|Home | About | Journals | Submit | Contact Us | Français|
This study investigated the distribution of second-formant (F2) slopes in a relatively large number of speakers with dysarthria associated with two different underlying diseases.
Forty speakers with dysarthria (20 with Parkinson's disease, PD; 20 with stroke) and 5 control speakers without a history of neurological disease were asked to repeat six words (coat, hail, sigh, shoot, row and wax) 10 times. Acoustic analysis was performed to derive F2 slope, and speech intelligibility data were collected using a direct magnitude estimate technique to examine its relationship to F2 slope.
Statistical analysis revealed that both clinical groups showed significantly reduced F2 slopes compared to healthy speakers for all words but row. No group difference was found between speakers with PD and stroke; however, different words showed varying sensitivity to the speech motor control problems. The F2 slopes of only two words, shoot and wax, were significantly correlated with scaled speech intelligibility.
The findings support the idea that distributional characteristics of acoustic variables, such as F2 slope, could be used to develop a quantitative metric of severity of speech motor control deficits in dysarthria, when the materials are appropriately selected and additional distributional characteristics are studied.

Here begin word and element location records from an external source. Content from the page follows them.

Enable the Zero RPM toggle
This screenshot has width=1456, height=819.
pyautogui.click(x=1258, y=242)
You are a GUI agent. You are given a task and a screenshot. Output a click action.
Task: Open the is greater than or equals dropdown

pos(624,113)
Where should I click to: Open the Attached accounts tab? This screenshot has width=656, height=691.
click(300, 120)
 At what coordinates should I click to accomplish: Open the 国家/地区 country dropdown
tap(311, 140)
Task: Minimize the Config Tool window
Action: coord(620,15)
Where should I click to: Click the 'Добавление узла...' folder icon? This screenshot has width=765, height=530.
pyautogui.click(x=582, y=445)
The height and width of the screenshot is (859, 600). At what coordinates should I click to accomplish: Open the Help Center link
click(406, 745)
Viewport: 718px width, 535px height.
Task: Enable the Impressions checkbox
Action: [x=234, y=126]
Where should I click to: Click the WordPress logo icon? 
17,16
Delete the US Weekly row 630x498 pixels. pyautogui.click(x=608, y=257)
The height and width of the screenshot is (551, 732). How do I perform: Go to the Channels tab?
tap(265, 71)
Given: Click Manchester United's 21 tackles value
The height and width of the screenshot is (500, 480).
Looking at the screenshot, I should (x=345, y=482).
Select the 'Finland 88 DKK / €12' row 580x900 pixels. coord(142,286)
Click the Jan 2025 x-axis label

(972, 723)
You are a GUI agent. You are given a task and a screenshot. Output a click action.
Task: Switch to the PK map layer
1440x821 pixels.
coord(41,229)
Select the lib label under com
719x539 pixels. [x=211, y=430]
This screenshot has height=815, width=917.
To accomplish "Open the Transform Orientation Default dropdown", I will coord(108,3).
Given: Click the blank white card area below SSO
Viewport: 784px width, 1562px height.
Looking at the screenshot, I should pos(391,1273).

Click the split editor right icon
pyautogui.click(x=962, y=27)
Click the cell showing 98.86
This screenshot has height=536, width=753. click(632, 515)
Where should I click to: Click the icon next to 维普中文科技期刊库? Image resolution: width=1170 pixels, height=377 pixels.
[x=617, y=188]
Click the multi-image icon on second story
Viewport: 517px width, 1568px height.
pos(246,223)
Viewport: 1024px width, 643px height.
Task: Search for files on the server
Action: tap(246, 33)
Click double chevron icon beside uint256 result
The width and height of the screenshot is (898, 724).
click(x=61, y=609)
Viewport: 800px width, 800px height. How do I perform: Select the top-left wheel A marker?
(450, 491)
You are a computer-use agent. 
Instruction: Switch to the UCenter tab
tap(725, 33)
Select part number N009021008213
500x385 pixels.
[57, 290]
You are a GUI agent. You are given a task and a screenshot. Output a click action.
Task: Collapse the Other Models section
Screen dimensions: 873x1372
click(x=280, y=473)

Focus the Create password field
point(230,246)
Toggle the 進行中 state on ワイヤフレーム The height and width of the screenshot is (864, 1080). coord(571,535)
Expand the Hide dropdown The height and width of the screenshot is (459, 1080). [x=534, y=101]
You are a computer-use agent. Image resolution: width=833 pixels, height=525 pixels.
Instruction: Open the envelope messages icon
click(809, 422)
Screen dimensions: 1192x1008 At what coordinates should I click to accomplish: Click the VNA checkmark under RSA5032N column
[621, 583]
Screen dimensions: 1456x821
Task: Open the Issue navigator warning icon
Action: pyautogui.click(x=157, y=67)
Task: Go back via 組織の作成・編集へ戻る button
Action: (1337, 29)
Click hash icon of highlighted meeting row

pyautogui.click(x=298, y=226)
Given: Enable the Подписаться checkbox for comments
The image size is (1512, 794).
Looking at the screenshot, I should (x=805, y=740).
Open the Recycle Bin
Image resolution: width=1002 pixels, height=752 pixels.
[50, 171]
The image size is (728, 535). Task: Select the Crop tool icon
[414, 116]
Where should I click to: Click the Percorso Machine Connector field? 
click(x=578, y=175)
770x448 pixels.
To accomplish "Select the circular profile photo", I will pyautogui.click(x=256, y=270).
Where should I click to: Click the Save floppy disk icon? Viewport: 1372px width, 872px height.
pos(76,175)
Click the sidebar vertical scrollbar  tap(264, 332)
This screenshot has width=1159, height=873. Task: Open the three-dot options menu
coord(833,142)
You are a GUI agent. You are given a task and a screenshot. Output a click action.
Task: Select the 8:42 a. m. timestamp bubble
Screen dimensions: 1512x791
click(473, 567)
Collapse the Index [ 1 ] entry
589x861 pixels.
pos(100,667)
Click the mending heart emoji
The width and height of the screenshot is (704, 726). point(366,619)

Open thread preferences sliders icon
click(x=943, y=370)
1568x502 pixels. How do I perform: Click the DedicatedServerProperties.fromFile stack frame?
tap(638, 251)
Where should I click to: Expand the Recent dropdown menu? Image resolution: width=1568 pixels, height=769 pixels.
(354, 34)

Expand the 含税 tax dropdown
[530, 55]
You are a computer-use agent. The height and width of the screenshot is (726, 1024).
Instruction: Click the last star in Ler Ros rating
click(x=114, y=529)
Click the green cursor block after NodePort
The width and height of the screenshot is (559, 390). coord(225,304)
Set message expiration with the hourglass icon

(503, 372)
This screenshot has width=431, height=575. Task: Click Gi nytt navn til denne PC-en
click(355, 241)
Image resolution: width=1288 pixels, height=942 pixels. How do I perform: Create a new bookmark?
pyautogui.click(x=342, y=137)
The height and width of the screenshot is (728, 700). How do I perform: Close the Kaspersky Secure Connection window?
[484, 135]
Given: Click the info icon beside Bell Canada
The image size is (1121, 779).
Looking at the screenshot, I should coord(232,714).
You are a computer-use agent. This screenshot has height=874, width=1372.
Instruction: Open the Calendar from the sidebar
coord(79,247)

A number of studies of motor speech disorders have focused on acoustic measures that may be significant contributors to an acoustic model of speech intelligibility [1,2,3,4]. There are several potential benefits of such a model, but the most obvious one is the inference from the acoustic variables to the underlying articulatory events that are particularly important to the speech intelligibility deficit. Presumably, clinical attention to these particular articulatory behaviors, among the totality of articulatory behaviors that could be treated, would have the most dramatic impact on speech intelligibility.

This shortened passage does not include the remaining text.